Mufasa: Król Lew na drodze do rentowności dla Disneya
Przewiduje się, że film przekroczy 600 milionów dolarów na całym świecie i zajmie 7. miejsce na liście najbardziej dochodowych filmów w 2024 r.
Do tej pory Mufasa: The Lion King zarobił około 542,3 mln dolarów na całym świecie , co stawia go strategicznie w celu prześcignięcia Kung Fu Panda 4 (547,7 mln dolarów) i ewentualnego dorównania Godzilla x Kong: The New Empire (571,8 mln dolarów). Przy budżecie produkcyjnym wynoszącym 200 mln dolarów filmy zazwyczaj muszą zarobić około 2,5-krotność swojego budżetu, aby wyjść na zero, co oznacza 500 mln dolarów jako próg rentowności, który Mufasa już przekroczył. Nadchodzące tygodnie zadecydują, czy uda się osiągnąć kamień milowy 600 mln dolarów, chociaż przekroczenie oczekiwanych 700 mln dolarów Wicked może okazać się trudne.

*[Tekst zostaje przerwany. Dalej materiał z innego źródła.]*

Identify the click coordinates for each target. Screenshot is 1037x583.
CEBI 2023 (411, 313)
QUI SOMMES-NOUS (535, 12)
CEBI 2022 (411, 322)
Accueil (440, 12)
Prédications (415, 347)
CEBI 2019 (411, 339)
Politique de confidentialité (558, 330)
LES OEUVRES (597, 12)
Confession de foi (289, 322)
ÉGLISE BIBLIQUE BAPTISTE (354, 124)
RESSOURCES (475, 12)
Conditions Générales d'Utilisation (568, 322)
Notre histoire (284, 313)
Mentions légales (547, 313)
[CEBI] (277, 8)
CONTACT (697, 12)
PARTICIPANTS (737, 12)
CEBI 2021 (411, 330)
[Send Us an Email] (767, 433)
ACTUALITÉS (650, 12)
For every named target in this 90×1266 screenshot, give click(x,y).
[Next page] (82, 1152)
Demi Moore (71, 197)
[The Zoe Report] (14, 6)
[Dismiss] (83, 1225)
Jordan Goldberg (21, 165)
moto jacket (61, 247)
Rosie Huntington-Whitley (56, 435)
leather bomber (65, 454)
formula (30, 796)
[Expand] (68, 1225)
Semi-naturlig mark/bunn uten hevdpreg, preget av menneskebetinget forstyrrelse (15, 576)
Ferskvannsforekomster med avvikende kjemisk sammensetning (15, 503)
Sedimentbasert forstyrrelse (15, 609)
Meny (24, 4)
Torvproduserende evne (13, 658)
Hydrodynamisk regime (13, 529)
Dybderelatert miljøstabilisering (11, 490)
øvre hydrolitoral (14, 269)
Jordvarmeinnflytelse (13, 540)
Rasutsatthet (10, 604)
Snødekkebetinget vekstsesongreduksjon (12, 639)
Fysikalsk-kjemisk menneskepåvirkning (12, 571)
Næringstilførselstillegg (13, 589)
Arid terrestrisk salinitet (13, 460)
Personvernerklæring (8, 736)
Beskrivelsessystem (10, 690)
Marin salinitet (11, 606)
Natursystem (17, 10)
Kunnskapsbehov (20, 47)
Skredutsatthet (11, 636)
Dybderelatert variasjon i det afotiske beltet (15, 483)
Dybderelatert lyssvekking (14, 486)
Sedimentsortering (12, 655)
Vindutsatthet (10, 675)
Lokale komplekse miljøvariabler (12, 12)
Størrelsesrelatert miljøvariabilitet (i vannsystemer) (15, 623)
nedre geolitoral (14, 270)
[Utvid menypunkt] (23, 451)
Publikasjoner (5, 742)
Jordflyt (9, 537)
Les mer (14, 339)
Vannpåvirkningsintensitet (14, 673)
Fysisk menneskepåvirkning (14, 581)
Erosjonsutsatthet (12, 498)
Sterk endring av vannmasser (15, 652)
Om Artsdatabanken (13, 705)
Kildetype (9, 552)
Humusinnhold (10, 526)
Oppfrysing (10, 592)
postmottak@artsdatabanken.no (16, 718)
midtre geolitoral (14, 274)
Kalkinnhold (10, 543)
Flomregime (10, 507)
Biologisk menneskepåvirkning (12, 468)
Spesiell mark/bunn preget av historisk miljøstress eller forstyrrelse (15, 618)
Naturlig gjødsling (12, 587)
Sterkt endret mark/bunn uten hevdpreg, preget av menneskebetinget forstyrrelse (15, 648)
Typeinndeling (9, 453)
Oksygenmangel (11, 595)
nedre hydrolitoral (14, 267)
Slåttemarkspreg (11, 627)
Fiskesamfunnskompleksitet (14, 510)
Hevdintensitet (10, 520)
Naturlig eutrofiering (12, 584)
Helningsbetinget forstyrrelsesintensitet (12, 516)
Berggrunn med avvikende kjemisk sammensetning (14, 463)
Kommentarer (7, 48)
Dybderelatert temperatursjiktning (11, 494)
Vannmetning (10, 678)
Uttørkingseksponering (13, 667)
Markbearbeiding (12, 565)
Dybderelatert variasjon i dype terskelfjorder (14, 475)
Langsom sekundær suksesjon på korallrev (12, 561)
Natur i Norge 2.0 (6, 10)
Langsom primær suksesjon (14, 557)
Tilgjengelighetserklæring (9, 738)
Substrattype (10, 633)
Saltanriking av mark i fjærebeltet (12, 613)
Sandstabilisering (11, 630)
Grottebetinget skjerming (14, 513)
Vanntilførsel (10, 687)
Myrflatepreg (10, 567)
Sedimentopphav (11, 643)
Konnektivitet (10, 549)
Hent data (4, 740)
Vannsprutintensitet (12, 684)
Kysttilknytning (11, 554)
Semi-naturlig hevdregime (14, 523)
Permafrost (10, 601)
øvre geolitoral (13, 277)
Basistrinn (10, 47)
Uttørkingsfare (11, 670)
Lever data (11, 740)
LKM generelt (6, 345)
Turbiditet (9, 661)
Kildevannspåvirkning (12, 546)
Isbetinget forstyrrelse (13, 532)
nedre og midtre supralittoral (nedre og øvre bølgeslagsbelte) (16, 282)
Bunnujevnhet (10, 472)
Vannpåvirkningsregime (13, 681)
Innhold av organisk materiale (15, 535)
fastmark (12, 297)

Obecna prognoza Mufasy wskazuje na rentowność Disneya opartą wyłącznie na wynikach kasowych. Ta liczba nie uwzględnia dodatkowych źródeł przychodów, takich jak prawa do transmisji strumieniowej i towary — charakterystycznej przewagi ukochanych franczyz, takich jak Król Lew. Nawet jeśli Mufasa nie osiągnie 700 milionów dolarów, jego przewidywane zyski w wysokości 600 milionów dolarów lub więcej są godnym uwagi sukcesem, który wzmacnia pewność Disneya co do wyprodukowania kolejnej aktorskiej części Króla Lwa przed końcem dekady.
Pewność przyszłych odsłon Króla Lwa po sukcesie Mufasy
Mufasa jako historia sukcesu nawet bez najwyższych rankingów kasowych
Podczas gdy potencjalne zarobki Mufasy w wysokości 600 milionów dolarów mogą wydawać się skromne w porównaniu z 1,6 miliarda dolarów osiągniętymi przez adaptację z 2019 roku, jej ogólne wyniki wskazują na utrzymujące się znaczne zainteresowanie franczyzą Król Lew . To zainteresowanie uzasadnia tworzenie nowych adaptacji aktorskich. Podczas gdy prequele znalazły uznanie w rozszerzeniach franczyzy, często nie dorównują sukcesom kasowym sequeli, co ilustruje niezbyt udany występ Furiosa: A Mad Max Saga . Biorąc pod uwagę, że Król Lew 2 ma już klasyczną animowaną kontynuację z 1998 roku, z której może czerpać, wersja aktorska może być na horyzoncie.